In the past few days and weeks Charleston has offered up a head-full of magnificent smell, from magnolias to jasmine and roses and honeysuckle … and a combination, on one single street, of all of the above mixed with warm grass and a newly blooming flower, barely fragrant, aided by the pure air of lessened traffic. Smell and color make me particularly grateful — one of the things that make my spirit awaken and remember forever.
This morning, not for the first time, while walking by a honeysuckle bush whose blooms has just passed, ripe, decaying a bit perhaps, I was reminded of a middle-school trip I took to Capri. On that trip I did not have much spending money: even sending me had been, I think, a bit of a sacrifice for my parents. We spent a few days in Amalfi, and Positano, and Sorrento, then took the boat to Capri. Rowdy kids, out of control.

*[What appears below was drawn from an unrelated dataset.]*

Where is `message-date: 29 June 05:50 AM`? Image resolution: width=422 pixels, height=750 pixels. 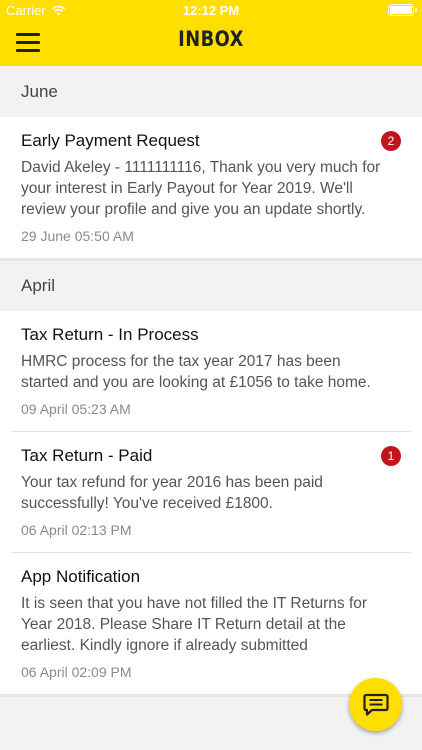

Yet, I remember the sun and the alleys and the blue, the great turquoise blue of Mediterranean and sky, and the solitude and silence of the alleys. And then I remember the smells of Capri; the flowering vines everywhere, bougainvillea, fuchsia, reds, violets, geraniums, jasmine. The teachers let us go shopping a bit, with whatever we had to spend. This — as much as I like to think of myself as young — this was before everything shifted and buying buying buying came to pervade everything. In Italy there was still no McDonald’s or any other American mega-company. Capri was still pristine, with little shops nestled here and there. And I remember the one thing I bought was a small bottle of perfume made in Capri, in a tiny elegant essence shop long-established on the island, in which the fragrances were so strong and inebriating that it was hard to pick one or smell one. But to this day I remember walking out onto the shaded alley with my yellow-tinted little bottle, square and encased in a velvet-lined box, blooming bergamotto, orange, tuberose, jasmine, and something that smelled airy like sun and sea mist, pure and clean. Sweet, and absolutely beautiful in the most unattainable way. Yearning.
I still wish I had that little bottle in my hands, so precious. But I still have a sense of its fragrance left in me — forever.